[Prezentowany tekst]:
►
Z-wieńczysław nieszczególny - Etrian Odyssey: Nexus

BLOG RECENZJA GRY
173V
user-54005 main blog image
Rankin | 18.08, 08:26
Poniżej znajduje się treść dodana przez czytelnika PPE.pl w formie bloga.

Między Etrianem 4 a 5 minęło ładne kilka lat. Między 5 a 6 minęło znacznie więcej – i mija nadal, bo jedyne co fatlusega zrobiło dla serii to tanie upscale remastery pierwszych trzech gier… I Etrian Odyssey: Nexus, wypchnięty zresztą bardzo szybko po piątce.

Nexus był oficjalnym znakiem od twórców, że na razie mają dość serii, przynajmniej w formie targetowanej na konsolkę (3)DS, czyli przede wszystkim z rysikowaniem map na dolnym ekranie. Żeby tę rozłąkę osłodzić nieco, powstała gra – kompilacja, powiedzmy takie „best of Etrian”. W EON wklejono bardzo dużo klas wziętych bezpośrednio z wszystkich poprzednich gier, a także bardzo dużo labiryntów, również wziętych z poprzednich gier. Jaki jest efekt? Gra na dobre 100+ godzin, 14 głównych lokacji – ekwialentów ”stratum” z poprzednich gier (które miały ich 5-6), tona jednopiętrowych lokacji pobocznych, 19 klas. Czyli contentu dużo i teoretycznie sprawdzonego… ale czy na pewno? Fajnie się składa party z takim mrowiem dostępnych opcji, tutorialowy labiryncik schodzi szybko, pora wejść na pierwszy pełnoprawny loch, wzięty z czwórki – dla mnie, fana EO4, ekstra sprawa – nawet okazuje się, że lochy nie są wzięte 1:1 (chwała bogu). Cud, miód, tyle że…

...szybko okazuje się, że w dziedzinie balansu EON robi dokładnie to samo, co EO5 – czyli kupuj cheat DLC. Nie kupujesz? To grinduj, grinduj, grinduj, grinduj, jeszcze więcej grinduj, i może kupisz za to jedną (1) broń w sklepie. A teraz kolejne 4 i pancerze do tego, i kolejne 10+ materiałów na upgrade broni - have fun. Tym razem twórcy wycwanili się w jednej kwestii – w EO5 przez ten wieczny grind postacie szybko nabijały za dużo leveli; w EON expa jest dużo mniej, przez co owszem postacie nie są przelevelowane – są po prostu słabe. Co gorsza, gra ma oficjalnie 130 poziomów doświadczenia (vs 70 w jedynce i 100 w następnych), ale nie wiąże się to z jakimś boostem mocy, staty są na zbliżonym poziomie. Więcej punktów na skille i tyle, chociaż tak średnio jest na co je wydawać poza jakimiś ultra gęstymi gimmick buildami. Porażający jest kontrast z Untold czy EO4 gdzie levele leciały sprawnie, a dropy były warte realne pieniądze.
◄
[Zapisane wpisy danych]
►
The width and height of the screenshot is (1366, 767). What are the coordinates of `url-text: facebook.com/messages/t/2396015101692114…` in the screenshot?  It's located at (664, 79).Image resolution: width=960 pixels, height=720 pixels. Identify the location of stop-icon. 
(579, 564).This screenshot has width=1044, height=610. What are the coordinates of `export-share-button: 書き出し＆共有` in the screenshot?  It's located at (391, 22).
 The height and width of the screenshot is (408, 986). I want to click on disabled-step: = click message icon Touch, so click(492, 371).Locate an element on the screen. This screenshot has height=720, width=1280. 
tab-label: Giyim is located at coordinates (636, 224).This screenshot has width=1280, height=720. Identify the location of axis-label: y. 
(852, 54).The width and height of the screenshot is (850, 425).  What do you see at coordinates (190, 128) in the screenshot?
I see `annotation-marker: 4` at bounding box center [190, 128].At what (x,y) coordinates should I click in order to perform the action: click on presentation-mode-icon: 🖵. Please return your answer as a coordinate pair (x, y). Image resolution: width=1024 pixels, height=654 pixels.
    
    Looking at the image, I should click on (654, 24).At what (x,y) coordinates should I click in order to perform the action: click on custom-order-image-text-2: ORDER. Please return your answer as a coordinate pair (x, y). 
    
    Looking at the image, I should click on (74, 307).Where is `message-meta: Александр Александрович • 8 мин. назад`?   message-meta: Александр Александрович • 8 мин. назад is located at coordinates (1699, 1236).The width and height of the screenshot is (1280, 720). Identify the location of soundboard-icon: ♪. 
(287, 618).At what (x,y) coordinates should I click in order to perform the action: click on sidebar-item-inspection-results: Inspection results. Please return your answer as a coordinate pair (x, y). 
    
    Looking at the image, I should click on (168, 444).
◄
[Polecenie]:
Proszę przedstawić akapit recenzji zaczynający się od słów „Nexus był oficjalnym znakiem” w formie zwięzłej listy punktowanej, zachowując jego główne fakty. Rekordy stanowią materiał odrębny od recenzji.

[Rozwiązanie zadania]:
- Nexus był oficjalnym sygnałem od twórców, że na razie mają dość serii, przynajmniej w wersji na konsolę (3)DS z rysowaniem map na dolnym ekranie.
- Aby osłodzić tę rozłąkę, powstała kompilacja w rodzaju „best of Etrian” z wieloma klasami i labiryntami przeniesionymi z poprzednich gier.
- Gra zapewnia ponad 100 godzin rozgrywki, 14 głównych lokacji (poprzednie części miały 5–6 odpowiedników „stratum”), mnóstwo jednopiętrowych lokacji pobocznych i 19 klas.
- Zawartości jest dużo i jest teoretycznie sprawdzona, choć recenzja stawia pytanie, czy na pewno.
- Skład drużyny łatwo dobrać dzięki dużemu wyborowi opcji, a samouczkowy labirynt przechodzi się szybko.
- Pierwszy pełnoprawny loch pochodzi z czwartej części, ale nie został przeniesiony 1:1.